Against my better judgment, I was having dinner with a White man. Not a work dinner or a networking thing — a date. Rhys was nice-looking, funny, new in town, and persistent about helping me weed our overgrown community garden. Persistent, too, about taking me to some “jazz club” I was sure to love.
He regaled me with stories of his woke liberal politics (Hillary) and his commitment to equality (Black Lives Matter). And then, as he ordered a second bottle of wine, he delivered the ultimate compliment — “You are such a beautiful woman. I just love your complexion. You could be Italian or something!”
Bad enough that he didn’t know the difference between a jazz band and a swing band.
My life as a Black woman in America has trained me to “feed White men with a long-handled spoon,” as my grandmother would say. I can never relax completely, even in casual interactions. I’m always on guard, always preparing for the assault. And too often, it comes in the form of microaggressions, micro-insults, and micro-invalidations.
Microaggressions include demeaning comments made by well-intentioned White people who may not be consciously aware of the hidden messages.
Microaggressions are “micro” because they’re tiny incidents with massive impact. An insult that sounds like a compliment on the surface, but has as its baseline premise the idea that “Whiteness” is not only the norm, but the standard to strive for.
- “You’re so articulate…” (And this surprises me because Black people are generally not as intelligent as Whites.)
- “Let me speak to the supervisor…” (which couldn’t possibly be you).
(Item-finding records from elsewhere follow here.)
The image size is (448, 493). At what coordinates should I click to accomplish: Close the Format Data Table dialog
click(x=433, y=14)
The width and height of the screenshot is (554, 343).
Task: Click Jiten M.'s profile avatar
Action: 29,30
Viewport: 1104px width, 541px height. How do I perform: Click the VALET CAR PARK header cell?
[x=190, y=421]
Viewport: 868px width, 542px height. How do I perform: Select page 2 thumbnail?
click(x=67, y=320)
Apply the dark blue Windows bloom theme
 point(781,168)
- “Don’t take this the wrong way, but…” (I’m about say something bigoted, but any reaction you have I will immediately classify as oversensitive, or accuse you of playing the race card.)
Microaggressions include demeaning comments made by well-intentioned White people who may not be consciously aware of the hidden messages. Even so, just because a perpetrator of racism is clueless (or in denial) about the impact of their words, microaggressions are still acts of violence. Intention is irrelevant.
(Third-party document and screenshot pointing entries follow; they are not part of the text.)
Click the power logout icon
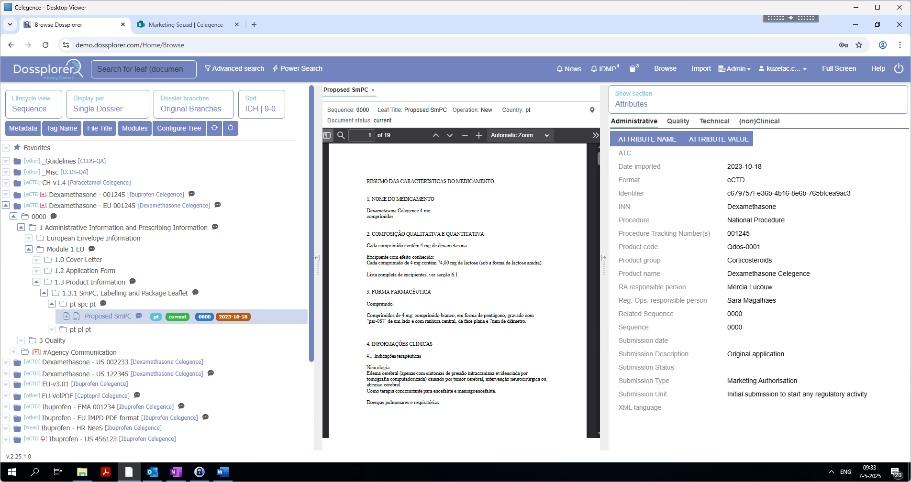The height and width of the screenshot is (482, 911). coord(899,68)
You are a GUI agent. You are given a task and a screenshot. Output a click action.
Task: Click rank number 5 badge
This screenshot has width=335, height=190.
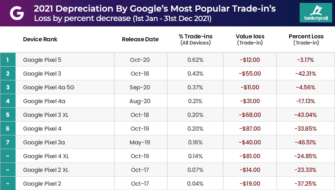[8, 115]
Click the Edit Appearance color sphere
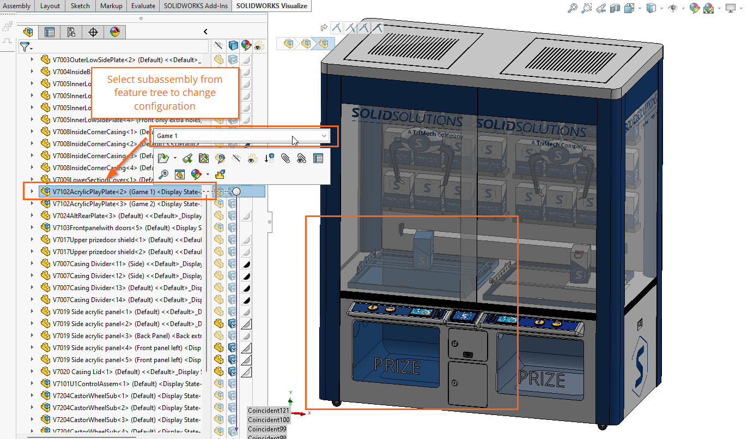This screenshot has width=748, height=439. coord(196,173)
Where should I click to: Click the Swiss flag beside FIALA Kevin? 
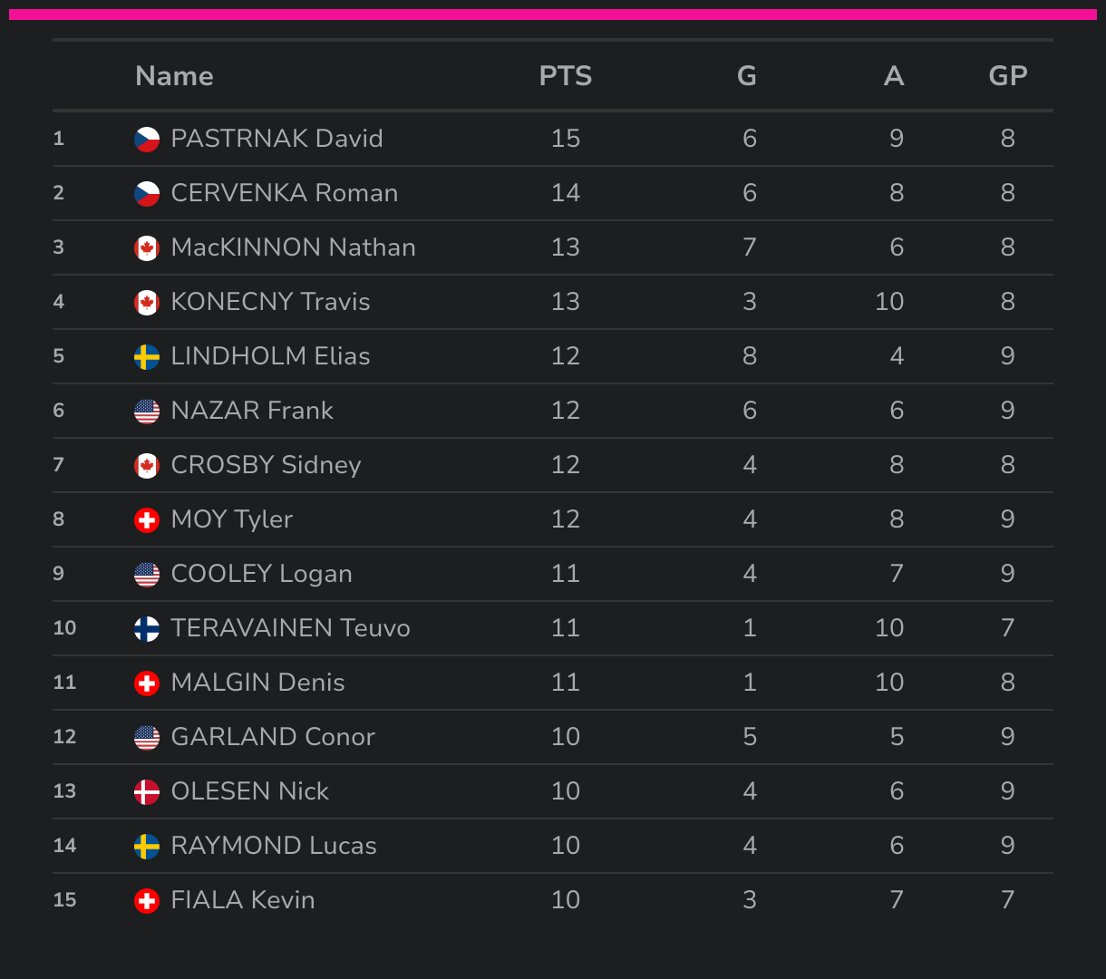(x=147, y=900)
These are more overt verbal and nonverbal communications that demean my racial heritage or identity. They can be as simple as a Confederate flag bumper sticker, or as complex as getting passed over for promotion.
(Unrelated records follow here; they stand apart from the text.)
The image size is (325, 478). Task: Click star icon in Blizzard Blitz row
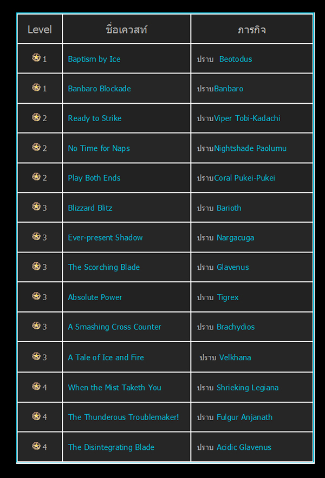pyautogui.click(x=36, y=207)
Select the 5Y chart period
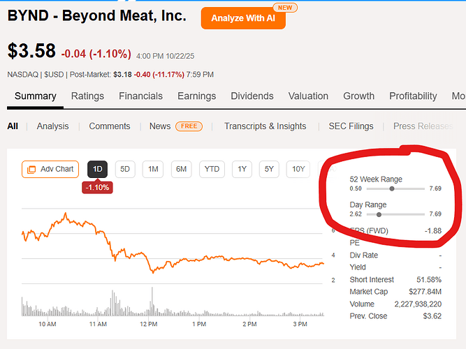 [x=270, y=169]
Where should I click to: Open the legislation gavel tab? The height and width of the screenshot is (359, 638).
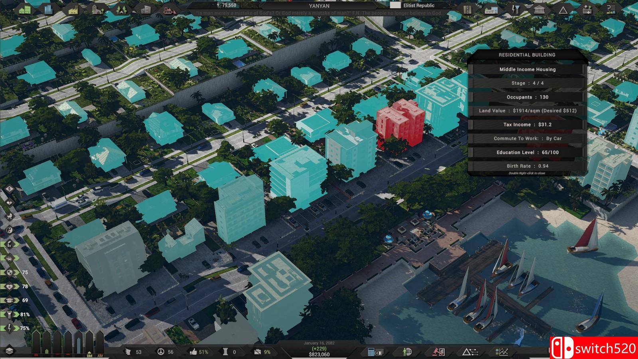click(439, 352)
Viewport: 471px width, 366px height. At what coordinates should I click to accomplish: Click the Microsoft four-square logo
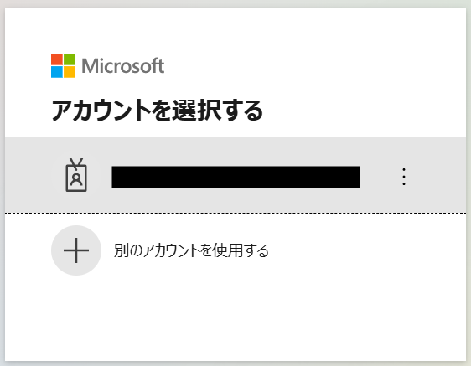click(63, 66)
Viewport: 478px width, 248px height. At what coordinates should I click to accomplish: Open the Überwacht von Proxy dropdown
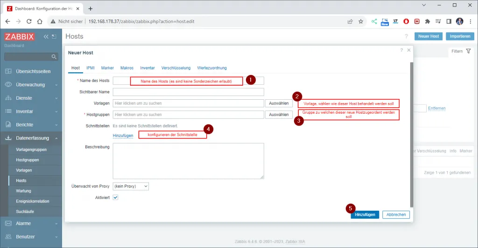(131, 186)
- “Welcome to our company. We take affirmative action seriously here…” (because clearly that’s the only way you got this job).
- “I don’t see color. There’s only one race — the human race…” (I reject the legitimacy of your racial experiences as a person of color. I refuse to see you outside of my White cultural norms.)
- “Being offended is a choice…” (it’s a choice for me because as a White person, I am free to engage or not with racial issues. And my reality is the one that counts.)
As Black women, we are conditioned to question ourselves and not the perpetrators. We have been too often silenced, ignored, or erased in other settings, leading to a certain amount of self-doubt. Am I reading too much into this? Do I have a chip on my shoulder? Maybe they didn’t mean it that way.
But failing to speak up allows these micro battles to become macro war zones.
The beneficiaries of racism spend more time centering how they feel and how uncomfortable the conversation makes them — instead how much damage has been done to people of color, and how to stop it.
Elegantly subtle, micro-invalidations erase, negate, or nullify the experiences of people of color.
- “Where are you from?” (You’re a foreigner. You don’t belong here.)
- “You speak English so well.” (You appreciate the White norm, good for you!)
- “I voted for Obama, but…” (I don’t feel the need to discuss or criticize other former presidents, but when speaking to Black people, I insist on pointing out how this particular Black man is still beneath me.)
The heart of the matter
What lies at the heart of most micro-invalidations is the norm of Whiteness and White experiences. Dismissing the justifiable anger and frustration of people of color is a dismissal of our realities — a way to ignore the reality of White privilege and White supremacy. A way to make sure that nothing changes.
For many White people, being accused of racism is an affront to their view of themselves as fair, liberal, and spiritual individuals. It’s shocking to be told they have biases, and that their biases have harmed people of color. Sometimes engaging with them morphs into yet another defense of White fragility.
The beneficiaries of racism spend more time centering how they feel and how uncomfortable the conversation makes them — instead of how much damage has been done to people of color, and how to stop it.
How I personally deal with microaggressions depends on whether I think the White person is interested in changing their behavior, or whether I just need to enforce my boundaries.
I asked Rhys, for example, why he thought an “Italian” complexion was something I should take as a compliment. “Why isn’t my particular shade Blackness good enough?” He stumbled a bit, confused. He’d only meant that he found me attractive. Attractive, to him, defaulted to a White norm. I watched his face while the new idea tumbled around in his brain.
Then I ordered an obscenely expensive cognac. But that’s another story.